What promising new signals are emerging? What are competitors incorporating into their stacks, and how is it working for them? What new fraud challenges are you facing? Are your legacy signals holding up to the pressure of new use cases and fraud techniques?

Take location as an example. Location is an emerging risk and identity signal with amazing promise, but only when the right kind of location technology is used. Legacy location signals for fraud prevention like GPS and IP address alone aren’t enough to keep up with today’s fraudsters and their technological toolkits, which include GPS spoofing apps and VPNs.

But Incognia offers a more modern approach to location intelligence, fusing together a number of signals like GPS, Bluetooth, WiFi, and device intelligence to provide highly precise location while detecting location spoofing attempts. It’s clear in this example that not all location signals are created equally. In light of this, it’s wise to evaluate any location signals your stack leverages to see whether they’re still effective, and whether stronger intelligence is at your disposal.

The same logic applies to other types of signals as well. Device ID and device fingerprinting are another good example of this concept—being able to identify unique devices and tie them to discrete users is important, but legacy device fingerprinting isn’t as reliable as it used to be. Fortunately, there’s now a more modern method of device fingerprinting that layers device data with a signal like location to make it more resistant to spoofing and factory resetting.

Evaluating your fraud signals for effectiveness (or lack thereof) is a vital step in paring down your solutions to what works best for today’s threats, rather than yesterday’s.
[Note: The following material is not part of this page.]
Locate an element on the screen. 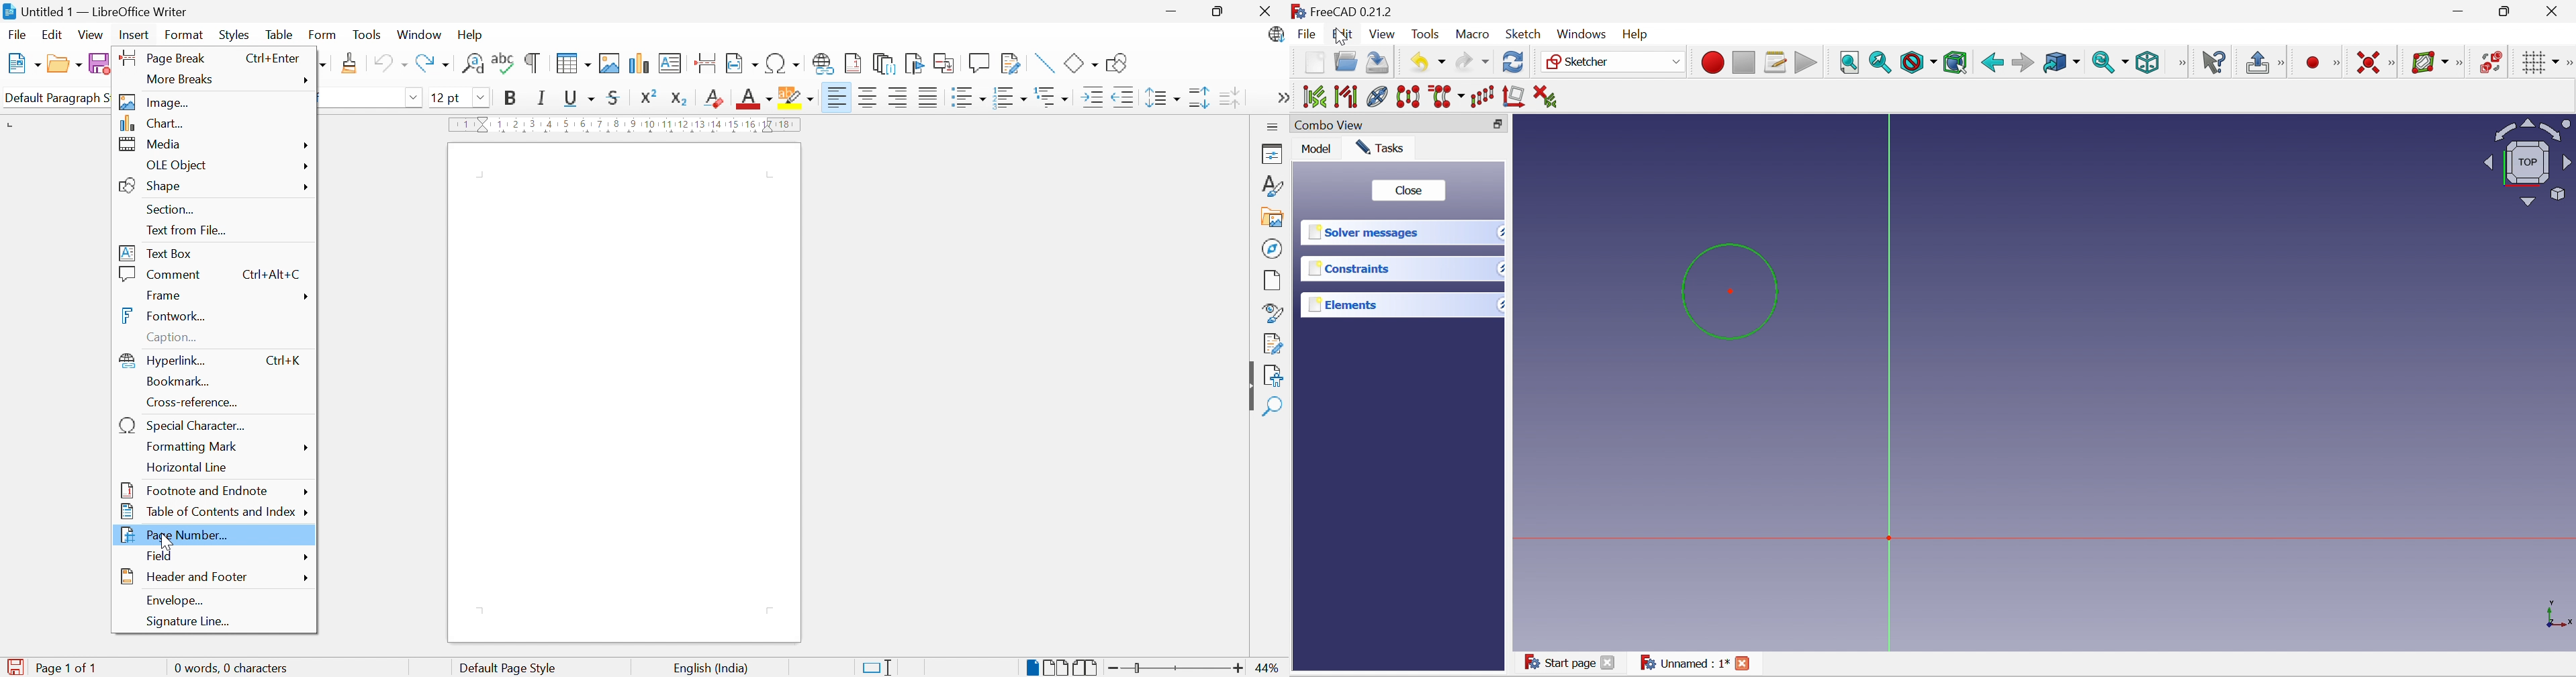 This screenshot has height=700, width=2576. Sidebar settings is located at coordinates (1275, 126).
2. Focus on solutions that can pull double duty 

Multi-layered approaches are a buzzing topic in the fraud prevention space. Like multiple layers of chainmail, the negative space in one solution is covered by the positive spaces in another. Multiple fraud prevention layers is a solid security approach, however it can also become a liability if the chosen solutions don’t mesh well together.

But robust multi-layered fraud prevention is still possible if you use an efficient, cost-effective approach. Consider solutions that kill two birds with one stone. For example, our solution at Incognia works well for assessing fraud risk in transactions and new signups, but our technology can also be used as a reliable authentication factor for returning users or a supporting signal for IDV using address verification.
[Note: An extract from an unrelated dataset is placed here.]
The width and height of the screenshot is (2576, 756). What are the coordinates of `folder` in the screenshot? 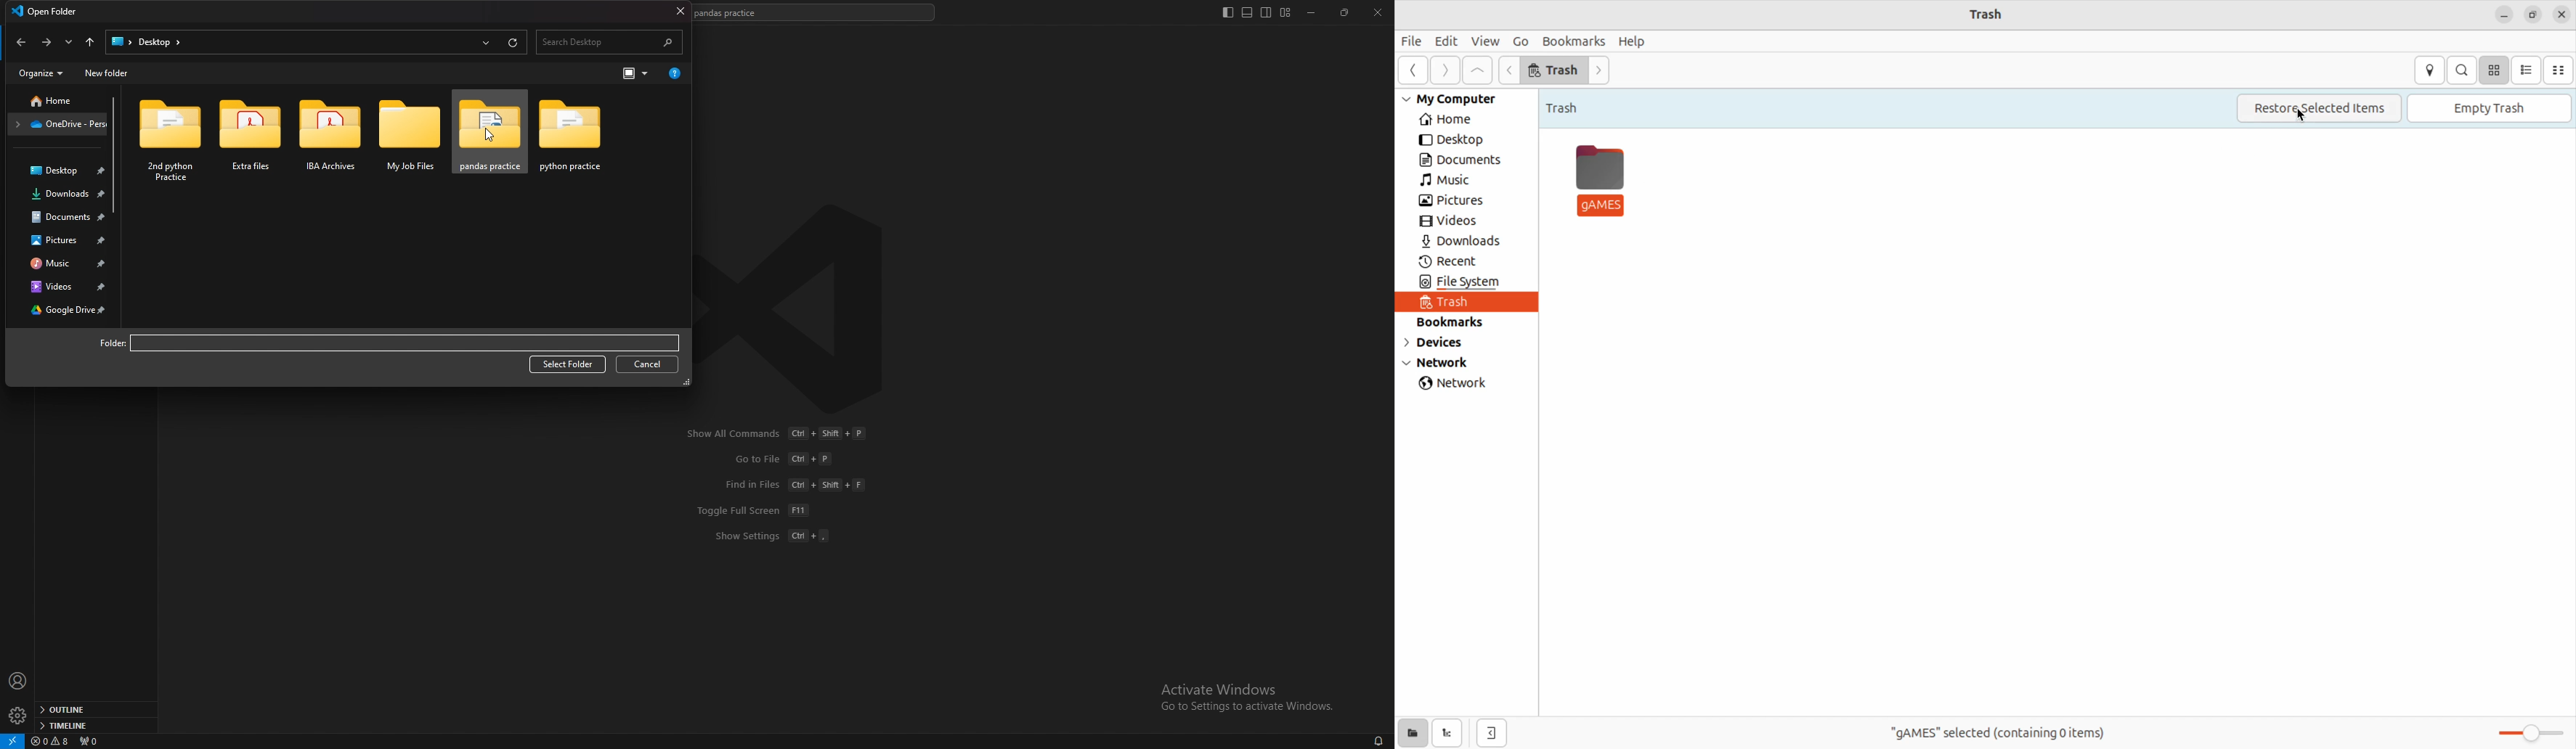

3. Think about fraud prevention tools in terms of risk assessment 

The more companies can invest into “prevention,” the less they have to invest into “detection.” Putting an emphasis on risk assessment solutions at the top of the user journey can help you weed out a lot of fraudsters before it becomes necessary to invest more in bans, moderation, and account restoration.

Fraudsters are operating based on a cost-benefit analysis, just like your business. If joining a platform to commit fraud is too difficult or expensive, they’re likely to take their game elsewhere.

4. Tailoring your fraud prevention stack to your needs

Not every industry will have the same fraud prevention needs, and neither will individual businesses within the same industry. Your fraud prevention tools should be tailored to the use cases your team specifically sees on your platform.

For example, a bank won’t have much trouble with promo and voucher abuse, but these issues are public enemy number one for many food and grocery delivery clients. At the same time, a peer-to-peer marketplace may not have KYC requirements to contend with, but a financial institution not doing proper KYC is a quick ticket to civil and legal penalties. Keeping your specific use cases in mind is a good way to stay on target when evaluating new solutions and signals.

The constant evolution of fraudulent activities means you need an equally dynamic approach to fraud prevention. It’s hard to strike the right balance between maintaining a great user experience and ensuring maximum security, but the way to finding this equilibrium lies in constantly re-evaluating the tools and signals you’re using, keeping your eye on emerging signals, and adopting multi-layered, efficient solutions.